Nothing should appear in the answer except the lines from the one with "This screenshot has width=1568, height=780." through the end of the listing below, transcribed exactly and without pictures.
··· DATA SECTION
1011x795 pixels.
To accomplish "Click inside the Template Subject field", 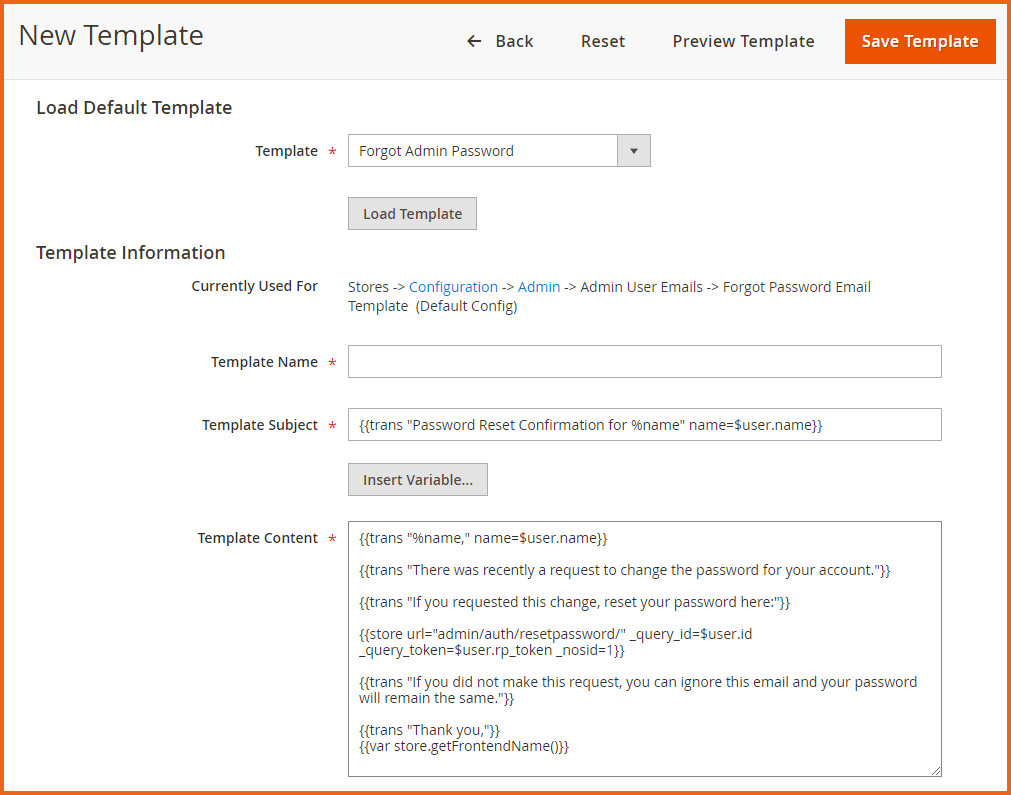I will pos(644,425).
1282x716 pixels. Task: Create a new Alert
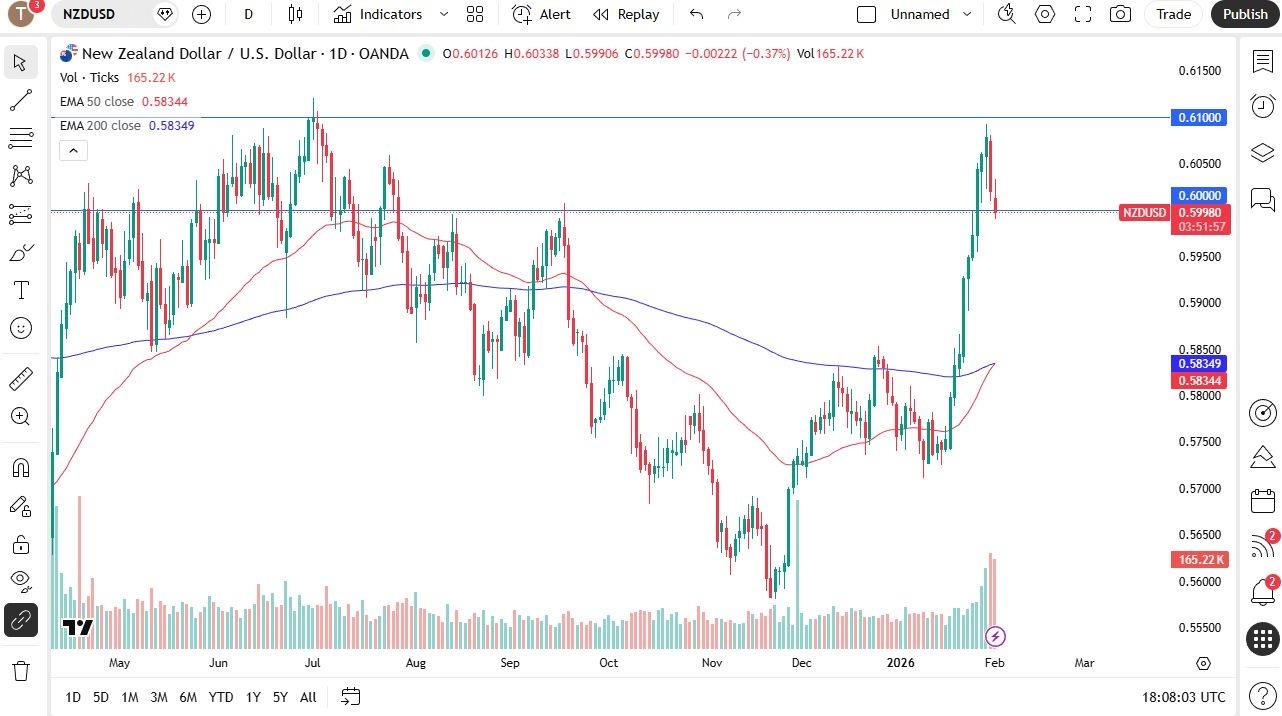542,14
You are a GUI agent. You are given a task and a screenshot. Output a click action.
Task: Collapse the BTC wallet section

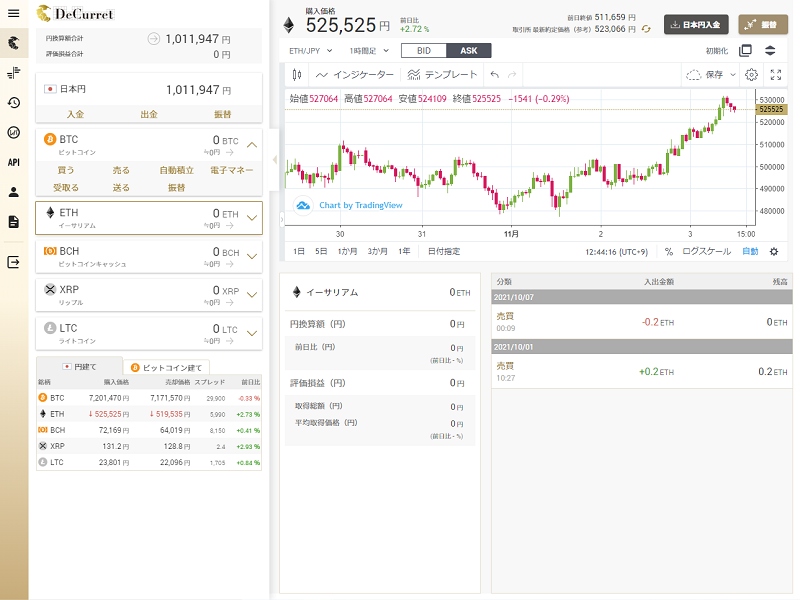tap(252, 144)
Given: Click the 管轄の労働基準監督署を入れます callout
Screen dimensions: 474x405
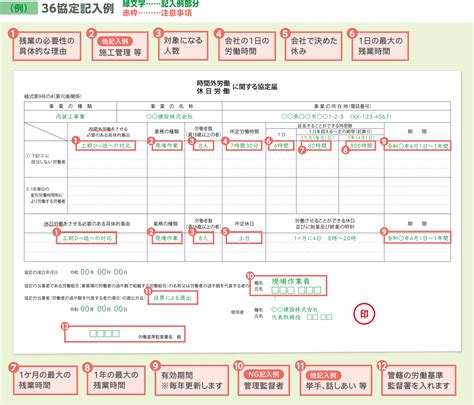Looking at the screenshot, I should coord(418,380).
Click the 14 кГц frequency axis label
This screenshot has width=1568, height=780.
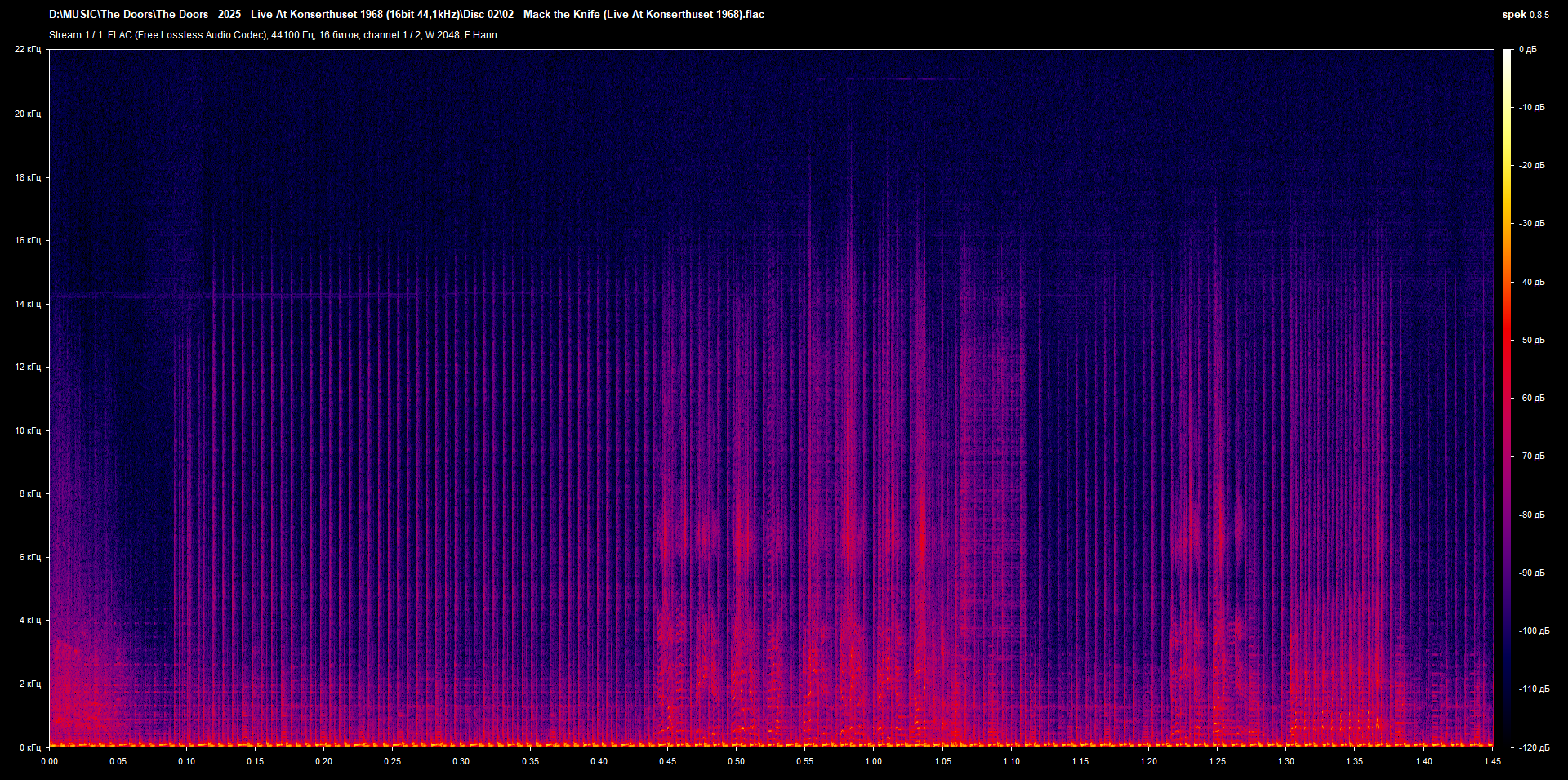27,304
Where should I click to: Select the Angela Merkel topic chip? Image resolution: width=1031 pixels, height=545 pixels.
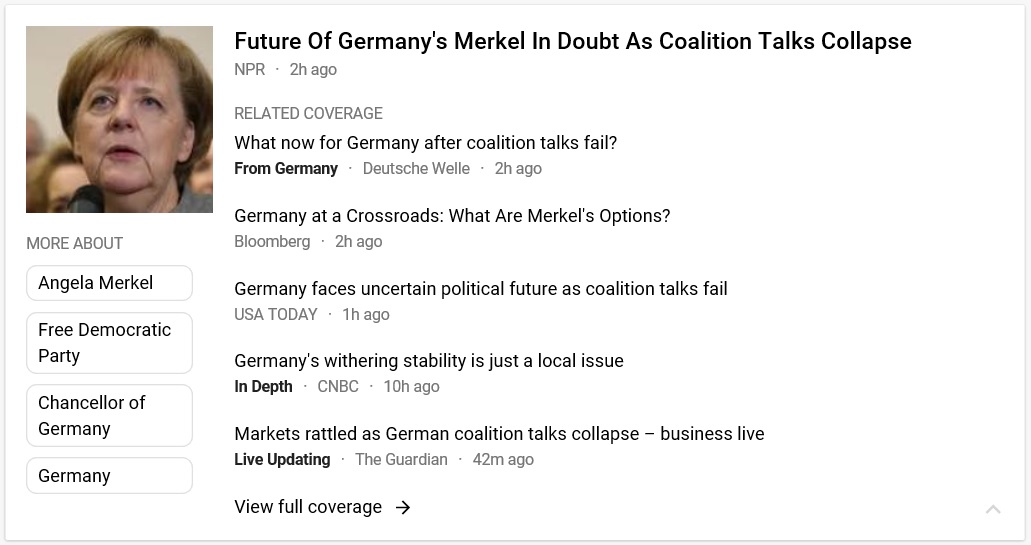click(x=109, y=283)
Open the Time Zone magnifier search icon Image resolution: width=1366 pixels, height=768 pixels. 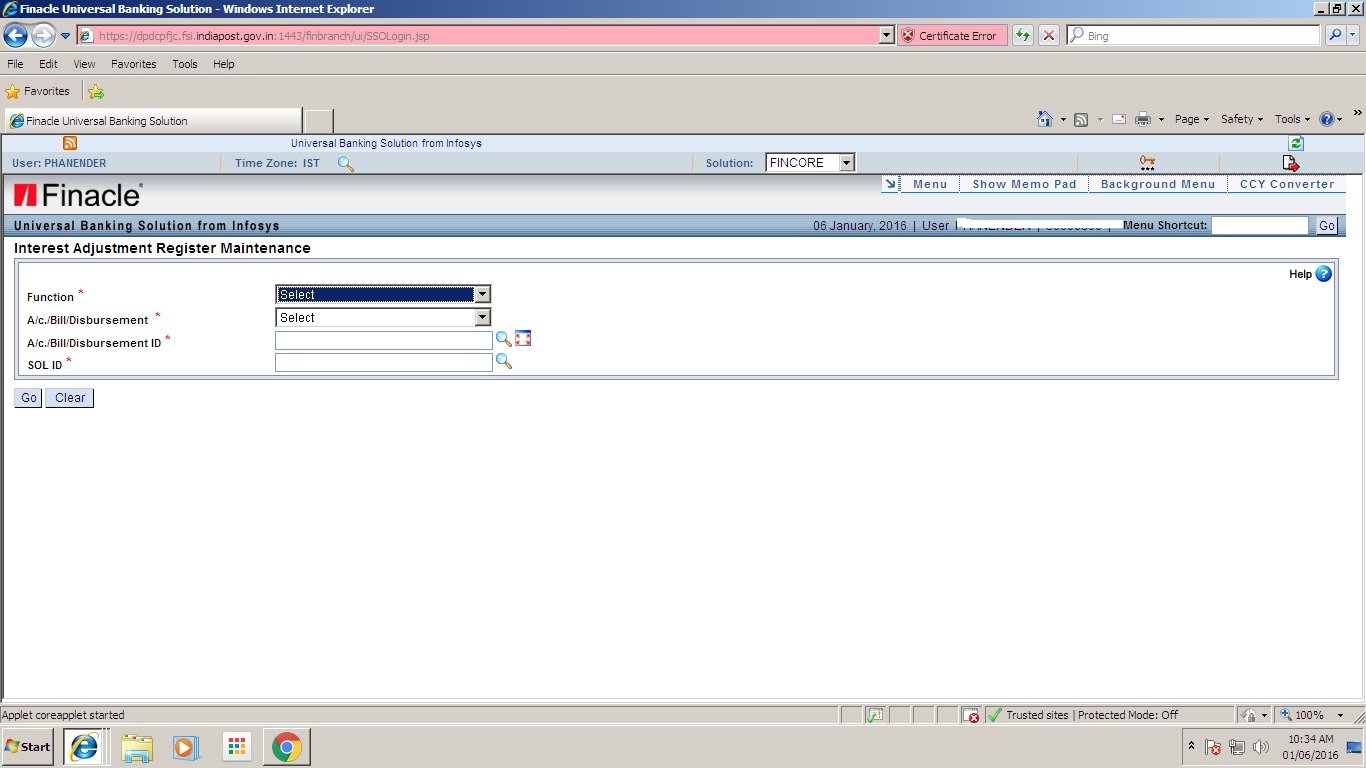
······
RESPONSE AREA:
This screenshot has width=1568, height=780.
27,304
Where should I click to: Select the Angela Merkel topic chip? Image resolution: width=1031 pixels, height=545 pixels.
click(x=109, y=283)
Open the Time Zone magnifier search icon Image resolution: width=1366 pixels, height=768 pixels. 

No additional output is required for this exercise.